PROVIDED TEXT –
Meshed was first mentioned in the tenth century (earlier it was the village of Sanabad). In the 13th century it was destroyed by the Mongols. The city flourished from the 15th to the 17th centuries. Between 1736 and 1747, Meshed was the capital of the government of Nadir Shah. A holy city of the Shiites, it is the site of the tomb of Ali Reza, the eighth Shiite imam.
Noteworthy architectural monuments include the imposing religious ensemble (12th to 19th centuries) around Imam Reza’s shrine. The ensemble consists of four immense interior courtyards with two-tier arcades around the perimeter and huge iwans (Alisher Navoi, late 15th century; Shah Abbas II, 1649). Meshed is also the site of mosques (Gohar Shad, 1405–18, architects Qavam al-Din Shirazi and others), Imam Reza’s shrine (arose in the ninth century, often rebuilt), madrasahs (Do-Dar, 15th century), prayer houses, sanctuaries, libraries, and caravansaries. The walls and domes are decorated mostly with faience mosaic, painted slabs, lustrine facing, marble panels, and rolled gold. The most noteworthy 20th-century structures are the Reza Shah hospital (1965, architects H. Giahi and others) and the Nadirshah mausoleum (granite and reinforced concrete, 1961, architect Kh. Seyhun), which has an equestrian statue of the shah (bronze, sculptor A. Sadeghi).
Nearby Meshed are the Musalla mosque (1676, faience mosaic decoration), the Haji Rabi mausoleum (1622), and the Ferdousi grave (tomb pavilion, 1934).
REFERENCESBartol’d, V. V. “Istoriko-geograficheskii obzor Irana.” Soch., vol. 7. Moscow, 1971. (See index.)
Pope, A. U. Persian Architecture. London, 1965. Pages 221–25.

ASSIGNED TASK 1 – Update the passage on Meshed, starting at "Meshed was first" and ending at "eighth Shiite imam.", so that "Mongols" reads "Mongol armies".
ASSIGNED TASK 2 – According to the text on Meshed, what feature of the city accounts for its standing as a holy city of the Shiites?
ASSIGNED TASK 3 – In the text on Meshed, which architect is named for the Nadirshah mausoleum?
The data that come next were taken from a separate source.

GIVEN ENTRIES –
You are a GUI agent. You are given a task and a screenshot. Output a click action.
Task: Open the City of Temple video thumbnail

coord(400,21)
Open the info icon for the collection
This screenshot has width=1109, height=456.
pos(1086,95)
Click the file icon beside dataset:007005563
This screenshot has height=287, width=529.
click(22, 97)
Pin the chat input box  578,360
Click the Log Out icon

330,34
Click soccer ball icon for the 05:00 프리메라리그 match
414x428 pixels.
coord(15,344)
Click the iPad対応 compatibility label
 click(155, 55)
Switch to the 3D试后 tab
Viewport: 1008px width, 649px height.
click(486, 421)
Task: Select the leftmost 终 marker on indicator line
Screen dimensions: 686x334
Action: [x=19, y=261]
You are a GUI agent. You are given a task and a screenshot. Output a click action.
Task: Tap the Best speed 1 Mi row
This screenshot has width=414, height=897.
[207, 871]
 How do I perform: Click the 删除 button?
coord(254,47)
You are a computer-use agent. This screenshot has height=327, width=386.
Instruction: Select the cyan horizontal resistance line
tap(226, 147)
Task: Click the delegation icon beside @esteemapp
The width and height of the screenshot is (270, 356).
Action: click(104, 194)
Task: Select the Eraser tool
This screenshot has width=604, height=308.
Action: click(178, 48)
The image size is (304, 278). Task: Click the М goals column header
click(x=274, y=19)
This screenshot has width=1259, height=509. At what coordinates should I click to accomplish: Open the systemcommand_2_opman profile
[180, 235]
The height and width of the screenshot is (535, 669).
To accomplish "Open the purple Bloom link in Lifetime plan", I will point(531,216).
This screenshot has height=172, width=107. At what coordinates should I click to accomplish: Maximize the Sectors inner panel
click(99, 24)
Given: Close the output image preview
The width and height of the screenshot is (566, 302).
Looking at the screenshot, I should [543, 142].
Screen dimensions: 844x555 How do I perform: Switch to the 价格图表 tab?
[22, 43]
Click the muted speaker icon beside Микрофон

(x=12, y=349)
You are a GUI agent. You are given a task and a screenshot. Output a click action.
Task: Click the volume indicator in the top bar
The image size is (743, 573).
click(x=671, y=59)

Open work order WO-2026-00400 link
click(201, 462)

ANSWER AREA 1 –
Meshed was first mentioned in the tenth century (earlier it was the village of Sanabad). In the 13th century it was destroyed by the Mongol armies. The city flourished from the 15th to the 17th centuries. Between 1736 and 1747, Meshed was the capital of the government of Nadir Shah. A holy city of the Shiites, it is the site of the tomb of Ali Reza, the eighth Shiite imam.

ANSWER AREA 2 – Meshed is the site of the tomb of Ali Reza, the eighth Shiite imam.

ANSWER AREA 3 – Kh. Seyhun